Bei einer Pressekonferenz in Peking forderte der Sprecher des chinesischen Außenministeriums, Lin Jian, die Vereinigten Staaten auf, die neuen Regeln zurückzuziehen. Er argumentierte, dass sie die bilateralen Austauschmöglichkeiten untergraben und den Interessen beider Länder nicht dienen.
Die Äußerungen markieren den neuesten Punkt der Reibung in einer bereits komplexen Beziehung zwischen den beiden größten Volkswirtschaften der Welt.
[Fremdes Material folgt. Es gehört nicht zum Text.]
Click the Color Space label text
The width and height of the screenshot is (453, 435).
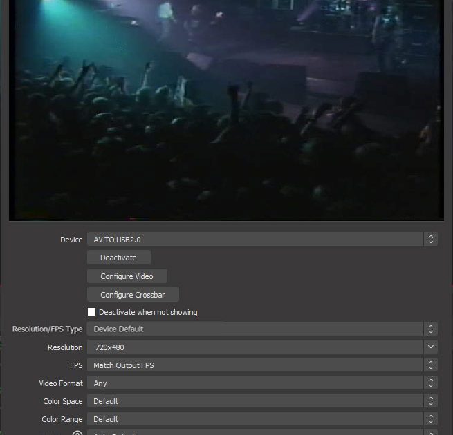62,401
Neue Regeln betreffen Journalisten, Studenten und Austauschbesucher
Die US-Regierung kündigte am Donnerstag neue Visamaßnahmen an, die die Dauer der Visa für mehrere Kategorien ausländischer Staatsangehöriger, einschließlich Studenten, Teilnehmer an Kulturprogrammen und Journalisten, verkürzen.
Unter den Änderungen wird berichtet, dass Visa für chinesische Journalisten auf 90 Tage begrenzt werden, was den Zeitraum reduziert, in dem sie gemäß der überarbeiteten Politik in den Vereinigten Staaten bleiben dürfen.
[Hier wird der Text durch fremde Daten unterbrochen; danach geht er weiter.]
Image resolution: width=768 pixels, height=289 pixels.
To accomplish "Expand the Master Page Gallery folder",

Die Maßnahmen sind Teil umfassenderer Anpassungen der US-Einwanderungs- und Visaverfahren, die ausgewählte ausländische Staatsangehörige betreffen.
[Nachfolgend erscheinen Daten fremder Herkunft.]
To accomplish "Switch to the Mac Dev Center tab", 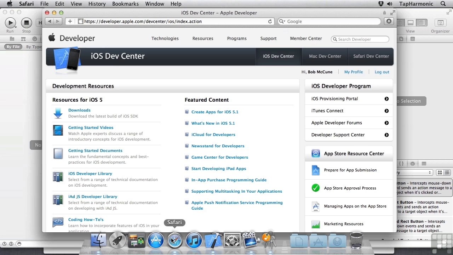I will [x=325, y=56].
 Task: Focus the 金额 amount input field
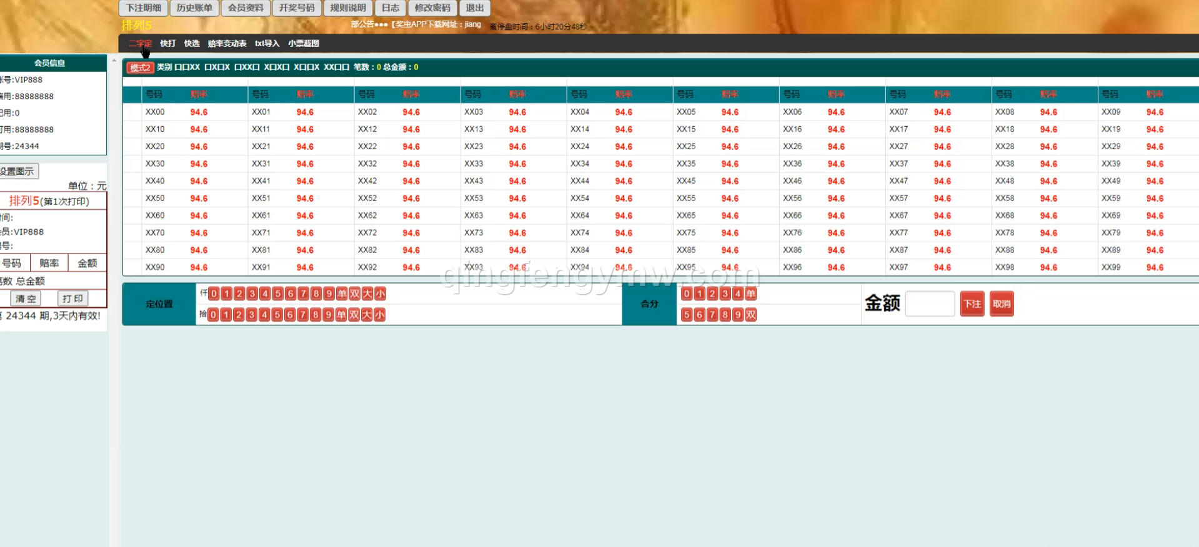tap(929, 304)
China signalisiert mögliche Vergeltung
Peking wies die US-Entscheidung zurück und erklärte, dass es sich das Recht vorbehält, entsprechende Gegenmaßnahmen zu ergreifen.
Chinesische Beamte gaben zunächst nicht an, welche Maßnahmen ergriffen werden könnten, aber gegenseitige Visabeschränkungen wurden in der Vergangenheit von beiden Ländern in Zeiten diplomatischer Spannungen verwendet.
Der jüngste Streit fügt sich in eine Reihe von Meinungsverschiedenheiten zwischen Peking und Washington über Handel, Technologie, nationale Sicherheit und den Austausch zwischen Menschen ein.
Diplomatische Spannungen halten an
Visapolitiken sind ein zunehmend sensibles Thema in den Beziehungen zwischen den USA und China, insbesondere für Journalisten, Forscher, Studenten und akademische Institutionen.
Beobachter stellen fest, dass strengere Einreiseanforderungen die Bildungskooperation, den Zugang zu Medien und den kulturellen Austausch zwischen den beiden Ländern beeinträchtigen könnten.
Ob die jüngste Meinungsverschiedenheit zu weiteren Vergeltungsmaßnahmen führen wird, hängt wahrscheinlich von zukünftigen diplomatischen Gesprächen ab, aber der Austausch hebt die anhaltenden Herausforderungen hervor, vor denen die bilateralen Beziehungen stehen.